→ Try it
Each line below should be copied exactly as it stands.

→ Material supplied
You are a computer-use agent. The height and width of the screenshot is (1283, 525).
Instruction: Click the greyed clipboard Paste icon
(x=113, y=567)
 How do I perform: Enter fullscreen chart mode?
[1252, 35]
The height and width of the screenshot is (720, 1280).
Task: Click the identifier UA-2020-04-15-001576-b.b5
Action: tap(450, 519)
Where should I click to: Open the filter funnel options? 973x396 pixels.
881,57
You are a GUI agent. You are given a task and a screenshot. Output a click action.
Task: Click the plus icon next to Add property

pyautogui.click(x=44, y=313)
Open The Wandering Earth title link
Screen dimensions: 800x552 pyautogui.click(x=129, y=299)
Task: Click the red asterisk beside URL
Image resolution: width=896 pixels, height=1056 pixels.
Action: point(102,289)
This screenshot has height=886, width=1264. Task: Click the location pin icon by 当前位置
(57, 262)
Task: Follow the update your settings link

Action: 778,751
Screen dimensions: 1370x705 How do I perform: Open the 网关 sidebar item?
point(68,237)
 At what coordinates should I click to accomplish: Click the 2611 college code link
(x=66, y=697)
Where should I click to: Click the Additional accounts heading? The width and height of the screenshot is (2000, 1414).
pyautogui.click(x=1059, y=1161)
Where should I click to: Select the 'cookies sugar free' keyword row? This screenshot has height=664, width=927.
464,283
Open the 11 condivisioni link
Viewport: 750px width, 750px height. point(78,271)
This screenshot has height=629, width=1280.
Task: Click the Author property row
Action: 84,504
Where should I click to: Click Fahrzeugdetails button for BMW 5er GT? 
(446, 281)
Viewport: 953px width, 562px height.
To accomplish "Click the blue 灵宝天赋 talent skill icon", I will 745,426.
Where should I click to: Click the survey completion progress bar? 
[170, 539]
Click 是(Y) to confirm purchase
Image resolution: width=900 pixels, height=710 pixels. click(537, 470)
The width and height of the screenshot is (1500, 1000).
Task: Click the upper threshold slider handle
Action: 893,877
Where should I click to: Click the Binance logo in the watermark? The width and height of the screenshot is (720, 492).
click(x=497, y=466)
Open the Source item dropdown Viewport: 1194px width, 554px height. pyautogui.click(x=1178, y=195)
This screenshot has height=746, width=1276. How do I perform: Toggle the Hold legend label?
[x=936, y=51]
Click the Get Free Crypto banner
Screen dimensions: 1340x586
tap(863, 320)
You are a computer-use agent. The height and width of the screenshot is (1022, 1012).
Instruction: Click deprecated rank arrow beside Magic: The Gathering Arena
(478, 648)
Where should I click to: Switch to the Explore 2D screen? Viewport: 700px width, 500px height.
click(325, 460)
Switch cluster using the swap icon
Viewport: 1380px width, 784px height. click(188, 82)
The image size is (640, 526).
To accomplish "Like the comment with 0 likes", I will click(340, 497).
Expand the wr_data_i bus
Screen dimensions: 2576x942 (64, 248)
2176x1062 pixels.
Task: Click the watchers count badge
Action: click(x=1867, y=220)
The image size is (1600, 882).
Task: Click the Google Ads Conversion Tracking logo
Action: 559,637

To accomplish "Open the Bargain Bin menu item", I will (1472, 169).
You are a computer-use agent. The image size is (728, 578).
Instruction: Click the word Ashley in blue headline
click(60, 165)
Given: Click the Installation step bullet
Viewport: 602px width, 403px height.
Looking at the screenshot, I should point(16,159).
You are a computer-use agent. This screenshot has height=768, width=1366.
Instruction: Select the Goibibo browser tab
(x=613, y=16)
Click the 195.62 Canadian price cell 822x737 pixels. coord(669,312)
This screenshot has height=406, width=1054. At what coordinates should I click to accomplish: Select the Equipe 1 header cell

→ Exercise answer
You are a computer-use agent. The height and width of the screenshot is (1283, 525).
Instruction: Click the greyed clipboard Paste icon
(x=113, y=567)
 How do I perform: Enter fullscreen chart mode?
[1252, 35]
The height and width of the screenshot is (720, 1280).
Task: Click the identifier UA-2020-04-15-001576-b.b5
Action: tap(450, 519)
Where should I click to: Open the filter funnel options? 973x396 pixels.
881,57
You are a GUI agent. You are given a task and a screenshot. Output a click action.
Task: Click the plus icon next to Add property

pyautogui.click(x=44, y=313)
Open The Wandering Earth title link
Screen dimensions: 800x552 pyautogui.click(x=129, y=299)
Task: Click the red asterisk beside URL
Image resolution: width=896 pixels, height=1056 pixels.
Action: point(102,289)
This screenshot has height=886, width=1264. Task: Click the location pin icon by 当前位置
(57, 262)
Task: Follow the update your settings link

Action: 778,751
Screen dimensions: 1370x705 How do I perform: Open the 网关 sidebar item?
point(68,237)
 At what coordinates should I click to accomplish: Click the 2611 college code link
(x=66, y=697)
Where should I click to: Click the Additional accounts heading? The width and height of the screenshot is (2000, 1414).
pyautogui.click(x=1059, y=1161)
Where should I click to: Select the 'cookies sugar free' keyword row? This screenshot has height=664, width=927.
464,283
Open the 11 condivisioni link
Viewport: 750px width, 750px height. point(78,271)
This screenshot has height=629, width=1280.
Task: Click the Author property row
Action: 84,504
Where should I click to: Click Fahrzeugdetails button for BMW 5er GT? 
(446, 281)
Viewport: 953px width, 562px height.
To accomplish "Click the blue 灵宝天赋 talent skill icon", I will 745,426.
Where should I click to: Click the survey completion progress bar? 
[170, 539]
Click 是(Y) to confirm purchase
Image resolution: width=900 pixels, height=710 pixels. click(537, 470)
The width and height of the screenshot is (1500, 1000).
Task: Click the upper threshold slider handle
Action: 893,877
Where should I click to: Click the Binance logo in the watermark? The width and height of the screenshot is (720, 492).
click(x=497, y=466)
Open the Source item dropdown Viewport: 1194px width, 554px height. pyautogui.click(x=1178, y=195)
This screenshot has height=746, width=1276. How do I perform: Toggle the Hold legend label?
[x=936, y=51]
Click the Get Free Crypto banner
Screen dimensions: 1340x586
tap(863, 320)
You are a computer-use agent. The height and width of the screenshot is (1022, 1012).
Instruction: Click deprecated rank arrow beside Magic: The Gathering Arena
(478, 648)
Where should I click to: Switch to the Explore 2D screen? Viewport: 700px width, 500px height.
click(325, 460)
Switch cluster using the swap icon
Viewport: 1380px width, 784px height. click(188, 82)
The image size is (640, 526).
To accomplish "Like the comment with 0 likes", I will click(340, 497).
Expand the wr_data_i bus
Screen dimensions: 2576x942 (64, 248)
2176x1062 pixels.
Task: Click the watchers count badge
Action: click(x=1867, y=220)
The image size is (1600, 882).
Task: Click the Google Ads Conversion Tracking logo
Action: 559,637

To accomplish "Open the Bargain Bin menu item", I will (1472, 169).
You are a computer-use agent. The image size is (728, 578).
Instruction: Click the word Ashley in blue headline
click(60, 165)
Given: Click the Installation step bullet
Viewport: 602px width, 403px height.
Looking at the screenshot, I should point(16,159).
You are a computer-use agent. This screenshot has height=768, width=1366.
Instruction: Select the Goibibo browser tab
(x=613, y=16)
Click the 195.62 Canadian price cell 822x737 pixels. coord(669,312)
This screenshot has height=406, width=1054. At what coordinates should I click to accomplish: Select the Equipe 1 header cell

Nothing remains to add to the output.